Por fin enriquecido y afamado, Hume regresó a Edimburgo en 1769 «con el firme propósito de disfrutar de mis ganancias y buscar el aumento de mi reputación intelectual». Revisó la producción anterior, escribió nuevos ensayos y siguió siendo el azote de pensadores anclados en la ortodoxia, el lugar común o la más simple tontería. Un azote para sus ideas, pero no para ellos mismos, pues, como norma de vida, Hume se propuso un higiénico: no entrar al trapo. «A pesar de que con deliberación me opuse a la animadversión militante de las distintas facciones religiosas, unas y otras parecieron desmoronarse por mi indiferencia hacia sus furias». Él prosiguió alegre su camino en compañía de sus buenos amigos, hasta que la enfermedad hizo acto de presencia hacia 1775. El malestar en los riñones del que hablaba en el texto autobiográfico con el que arrancaba este relato se convirtió «en una enfermedad incurable y de efectos mortales» que le proporcionó un rápido deterioro.

Azote de la ortodoxia, se cuidó de entrar al trapo: «A pesar de que con deliberación me opuse a la animadversión militante de las distintas facciones religiosas, unas y otras parecieron desmoronarse por mi indiferencia hacia sus furias»

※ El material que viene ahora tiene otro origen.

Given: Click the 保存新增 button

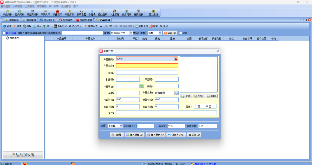Looking at the screenshot, I should (134, 135).
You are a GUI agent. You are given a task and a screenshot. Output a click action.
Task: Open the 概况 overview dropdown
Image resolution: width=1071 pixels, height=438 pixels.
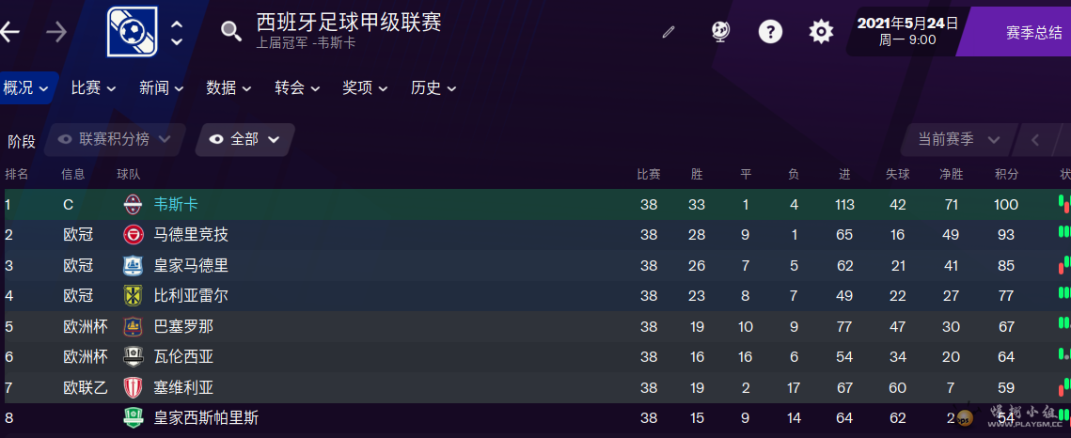point(25,88)
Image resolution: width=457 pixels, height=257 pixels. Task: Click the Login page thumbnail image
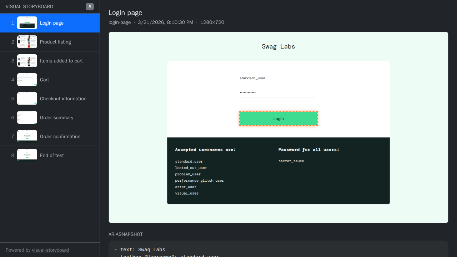point(27,23)
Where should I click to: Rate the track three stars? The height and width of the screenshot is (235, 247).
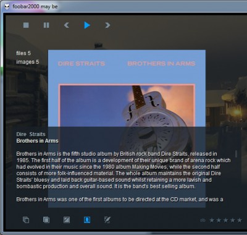coord(226,220)
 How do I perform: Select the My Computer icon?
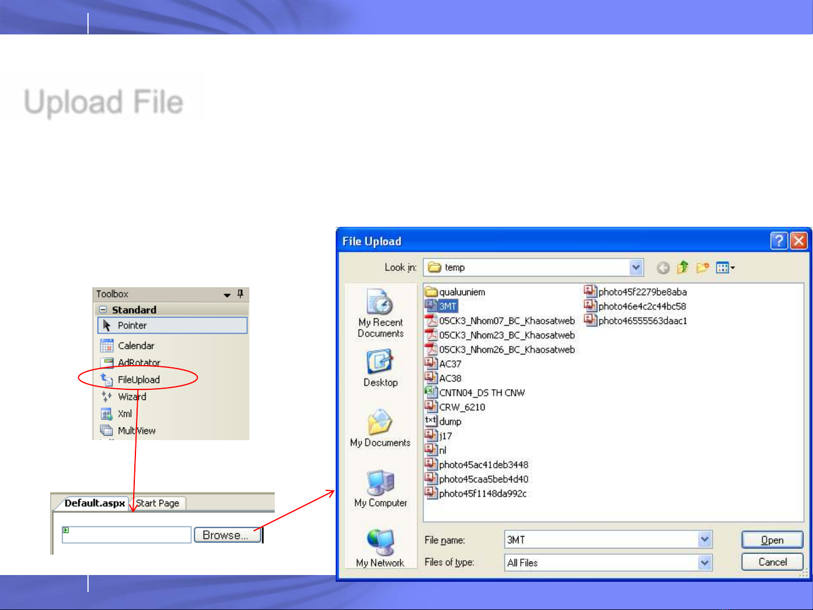(x=380, y=483)
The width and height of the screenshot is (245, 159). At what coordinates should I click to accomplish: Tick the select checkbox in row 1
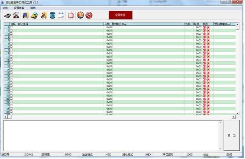11,27
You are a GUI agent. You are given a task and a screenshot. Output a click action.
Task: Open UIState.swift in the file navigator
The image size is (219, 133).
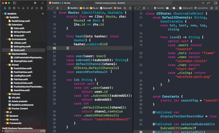tap(20, 43)
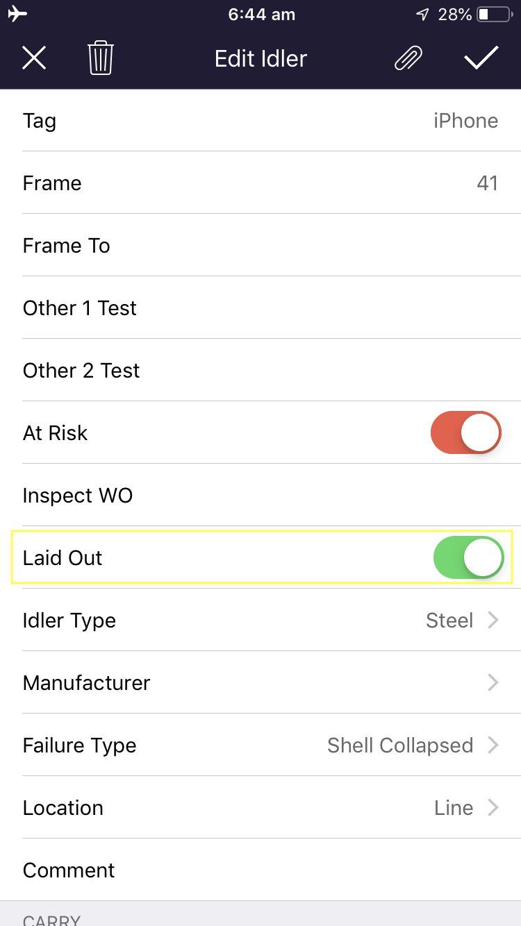Disable the Laid Out toggle
The image size is (521, 926).
pyautogui.click(x=468, y=557)
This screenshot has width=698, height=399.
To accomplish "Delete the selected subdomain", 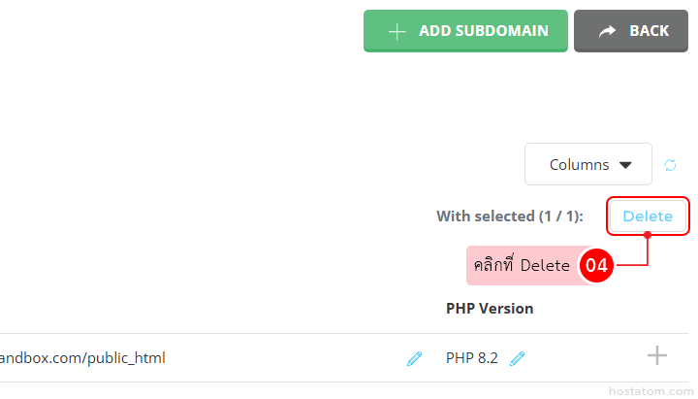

Hasta sus últimos días, e incluso en ellos, Hume dio cuenta de su buen ánimo y su humor. Su amigo Adam Smith –de quien algunas malas lenguas dicen que copió a Hume su concepto estrella de la mano invisible– fue testigo, en la distancia, a través de cartas, de su inminente muerte. Tres días antes de esta, Hume escribe a Smith una carta donde se despide muy a su manera de él y del mundo. «Adieu, etcétera». Murió el 25 de agosto de 1776. Está enterrado en Edimburgo y su epitafio también lleva el personalísimo sello de la casa: «Nacido en 1711, muerto en 1776. Dejando a la posteridad que añada el resto».

Un filósofo falible, un hombre moderno

«Hay dos principios que no soy capaz de hacer consistentes, pero tampoco me es posible renunciar a ninguno de ellos: que todas nuestras percepciones son existencias distintas y que la mente no percibe nunca conexión real entre existencias distintas (…) He de solicitar que se me permita ser escéptico y he de confesar que esta dificultad excede mi capacidad de entendimiento». Tratado de la naturaleza humana

Hasta que Hume no pronunció su razonable excusa parece que no les estuviera permitido a los filósofos fallar, reconocer errores, vacíos o inconsistencias en sus teorías. Como si eso les fuera a restar importancia, valor o credibilidad a las mismas. En ocasiones, parecía que lo mejor era inventar un sistema complejo, aunque arbitrario e inverosímil, para justificarlas. Pues no. En un alarde insospechado de modernidad, Hume reconoció sus debilidades –y las de sus teorías– y no pasó nada, salvo que eso le hizo aún más grande.